═══ ENTRIES SHOWN

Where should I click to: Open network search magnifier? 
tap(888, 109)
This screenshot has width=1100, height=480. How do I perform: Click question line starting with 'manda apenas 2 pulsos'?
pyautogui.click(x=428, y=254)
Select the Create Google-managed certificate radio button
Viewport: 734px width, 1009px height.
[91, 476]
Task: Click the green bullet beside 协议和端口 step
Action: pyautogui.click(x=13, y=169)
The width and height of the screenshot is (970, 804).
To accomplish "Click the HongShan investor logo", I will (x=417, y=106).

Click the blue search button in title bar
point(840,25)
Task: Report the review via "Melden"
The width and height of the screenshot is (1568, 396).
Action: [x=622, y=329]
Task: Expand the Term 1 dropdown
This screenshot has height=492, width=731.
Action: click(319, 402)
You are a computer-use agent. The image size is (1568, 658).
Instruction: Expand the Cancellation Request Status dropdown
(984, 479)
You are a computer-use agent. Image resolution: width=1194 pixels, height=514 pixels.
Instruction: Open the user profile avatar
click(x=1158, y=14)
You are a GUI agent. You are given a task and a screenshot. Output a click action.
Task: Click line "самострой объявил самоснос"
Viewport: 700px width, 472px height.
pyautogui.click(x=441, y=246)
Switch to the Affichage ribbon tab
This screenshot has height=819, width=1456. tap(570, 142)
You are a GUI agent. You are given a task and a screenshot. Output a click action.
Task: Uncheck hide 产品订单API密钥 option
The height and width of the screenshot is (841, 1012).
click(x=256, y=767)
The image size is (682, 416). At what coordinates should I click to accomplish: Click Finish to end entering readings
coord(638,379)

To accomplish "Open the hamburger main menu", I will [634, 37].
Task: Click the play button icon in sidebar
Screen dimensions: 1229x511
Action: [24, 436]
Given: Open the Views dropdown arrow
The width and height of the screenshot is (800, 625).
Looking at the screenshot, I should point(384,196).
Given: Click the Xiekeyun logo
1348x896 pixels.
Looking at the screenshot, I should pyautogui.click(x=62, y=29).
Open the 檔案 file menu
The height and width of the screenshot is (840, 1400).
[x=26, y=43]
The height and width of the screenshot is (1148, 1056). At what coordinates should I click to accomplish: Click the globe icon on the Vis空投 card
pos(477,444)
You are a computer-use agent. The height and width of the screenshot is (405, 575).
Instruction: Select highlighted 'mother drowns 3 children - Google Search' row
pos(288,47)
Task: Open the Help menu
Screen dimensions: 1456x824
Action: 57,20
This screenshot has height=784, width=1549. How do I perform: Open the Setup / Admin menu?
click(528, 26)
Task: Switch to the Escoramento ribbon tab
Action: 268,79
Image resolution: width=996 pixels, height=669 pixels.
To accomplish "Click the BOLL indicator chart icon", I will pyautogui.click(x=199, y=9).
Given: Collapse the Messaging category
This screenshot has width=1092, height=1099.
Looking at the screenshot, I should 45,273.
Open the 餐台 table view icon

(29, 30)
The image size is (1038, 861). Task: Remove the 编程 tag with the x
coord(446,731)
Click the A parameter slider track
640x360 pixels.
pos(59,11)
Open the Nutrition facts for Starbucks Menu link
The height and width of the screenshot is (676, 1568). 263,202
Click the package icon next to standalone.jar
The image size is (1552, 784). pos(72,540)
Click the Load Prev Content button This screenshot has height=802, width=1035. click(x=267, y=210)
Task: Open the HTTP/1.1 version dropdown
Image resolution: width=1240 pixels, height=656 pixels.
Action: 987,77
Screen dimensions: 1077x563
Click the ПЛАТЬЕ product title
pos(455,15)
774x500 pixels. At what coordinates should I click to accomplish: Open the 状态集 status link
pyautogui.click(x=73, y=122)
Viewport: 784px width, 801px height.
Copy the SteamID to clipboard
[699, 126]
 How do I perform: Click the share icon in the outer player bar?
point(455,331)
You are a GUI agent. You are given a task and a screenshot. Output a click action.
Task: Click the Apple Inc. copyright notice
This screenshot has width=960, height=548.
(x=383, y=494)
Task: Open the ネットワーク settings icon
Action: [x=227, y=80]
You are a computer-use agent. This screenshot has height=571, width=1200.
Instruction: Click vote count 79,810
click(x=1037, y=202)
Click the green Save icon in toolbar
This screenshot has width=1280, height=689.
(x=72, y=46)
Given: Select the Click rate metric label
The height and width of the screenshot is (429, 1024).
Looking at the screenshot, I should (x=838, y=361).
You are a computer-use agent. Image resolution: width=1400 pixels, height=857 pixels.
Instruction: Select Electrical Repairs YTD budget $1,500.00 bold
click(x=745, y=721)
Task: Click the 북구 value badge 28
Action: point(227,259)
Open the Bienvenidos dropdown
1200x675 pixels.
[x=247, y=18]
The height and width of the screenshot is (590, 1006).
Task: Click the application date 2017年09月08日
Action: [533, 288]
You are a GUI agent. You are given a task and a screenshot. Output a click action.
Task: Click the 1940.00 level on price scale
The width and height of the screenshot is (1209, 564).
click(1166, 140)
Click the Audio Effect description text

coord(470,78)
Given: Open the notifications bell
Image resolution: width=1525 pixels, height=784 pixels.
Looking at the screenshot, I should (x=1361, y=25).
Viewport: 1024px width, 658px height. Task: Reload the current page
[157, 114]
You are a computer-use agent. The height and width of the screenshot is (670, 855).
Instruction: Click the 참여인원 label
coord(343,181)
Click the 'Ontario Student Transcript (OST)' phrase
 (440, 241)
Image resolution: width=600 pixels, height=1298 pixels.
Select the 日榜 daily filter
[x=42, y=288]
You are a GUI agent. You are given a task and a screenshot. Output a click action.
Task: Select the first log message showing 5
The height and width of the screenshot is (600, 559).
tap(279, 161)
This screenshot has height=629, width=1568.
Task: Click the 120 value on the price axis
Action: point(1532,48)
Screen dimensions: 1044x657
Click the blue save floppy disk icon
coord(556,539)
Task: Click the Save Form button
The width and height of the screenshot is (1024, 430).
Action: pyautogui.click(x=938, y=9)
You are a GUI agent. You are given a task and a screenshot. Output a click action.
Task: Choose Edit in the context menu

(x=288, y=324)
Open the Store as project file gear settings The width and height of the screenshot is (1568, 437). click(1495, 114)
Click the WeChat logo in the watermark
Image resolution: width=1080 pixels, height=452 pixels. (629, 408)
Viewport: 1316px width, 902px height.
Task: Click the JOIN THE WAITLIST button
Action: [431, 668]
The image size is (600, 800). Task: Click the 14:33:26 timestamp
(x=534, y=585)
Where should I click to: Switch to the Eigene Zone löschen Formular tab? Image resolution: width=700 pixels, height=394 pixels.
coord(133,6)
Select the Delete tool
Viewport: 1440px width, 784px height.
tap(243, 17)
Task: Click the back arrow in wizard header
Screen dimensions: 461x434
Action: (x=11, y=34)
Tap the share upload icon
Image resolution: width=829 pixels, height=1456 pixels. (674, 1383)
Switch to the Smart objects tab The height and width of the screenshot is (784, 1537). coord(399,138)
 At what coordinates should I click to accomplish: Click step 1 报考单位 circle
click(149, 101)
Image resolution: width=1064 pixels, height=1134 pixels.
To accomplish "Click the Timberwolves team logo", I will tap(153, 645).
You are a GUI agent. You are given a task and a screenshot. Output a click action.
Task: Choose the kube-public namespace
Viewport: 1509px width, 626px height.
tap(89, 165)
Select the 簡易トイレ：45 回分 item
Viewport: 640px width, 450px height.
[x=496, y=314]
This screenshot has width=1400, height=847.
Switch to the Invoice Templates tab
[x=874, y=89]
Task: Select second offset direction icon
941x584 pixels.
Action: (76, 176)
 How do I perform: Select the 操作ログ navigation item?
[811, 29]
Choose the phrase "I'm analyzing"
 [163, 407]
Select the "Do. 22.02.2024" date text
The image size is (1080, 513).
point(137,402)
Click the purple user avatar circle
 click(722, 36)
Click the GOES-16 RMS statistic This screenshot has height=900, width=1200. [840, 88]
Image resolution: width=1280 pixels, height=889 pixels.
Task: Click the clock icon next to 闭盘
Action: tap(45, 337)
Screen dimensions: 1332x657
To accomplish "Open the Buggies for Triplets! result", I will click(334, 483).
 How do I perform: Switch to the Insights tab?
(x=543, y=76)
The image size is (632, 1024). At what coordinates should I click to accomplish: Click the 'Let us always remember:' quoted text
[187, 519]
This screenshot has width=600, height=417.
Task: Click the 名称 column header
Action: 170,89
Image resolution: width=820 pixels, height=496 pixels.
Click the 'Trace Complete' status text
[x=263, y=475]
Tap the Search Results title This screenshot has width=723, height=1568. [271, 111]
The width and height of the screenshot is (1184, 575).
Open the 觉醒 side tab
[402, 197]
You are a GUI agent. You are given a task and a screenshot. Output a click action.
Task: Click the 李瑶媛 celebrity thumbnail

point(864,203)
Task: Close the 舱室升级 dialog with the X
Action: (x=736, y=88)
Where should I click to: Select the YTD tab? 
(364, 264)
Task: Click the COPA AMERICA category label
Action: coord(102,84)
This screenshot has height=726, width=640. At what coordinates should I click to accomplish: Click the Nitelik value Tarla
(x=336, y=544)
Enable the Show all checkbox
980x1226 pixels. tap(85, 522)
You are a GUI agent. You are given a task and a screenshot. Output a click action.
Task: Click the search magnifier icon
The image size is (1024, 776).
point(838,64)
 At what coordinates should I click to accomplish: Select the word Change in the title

══════

Search the listing for the string "will". Copy each line where it is found.

To accomplish "Click the HongShan investor logo", I will (x=417, y=106).
To accomplish "Open the hamburger main menu", I will [634, 37].
To accomplish "Click the BOLL indicator chart icon", I will pyautogui.click(x=199, y=9).
To accomplish "Click the Timberwolves team logo", I will tap(153, 645).
To accomplish "Open the Buggies for Triplets! result", I will click(334, 483).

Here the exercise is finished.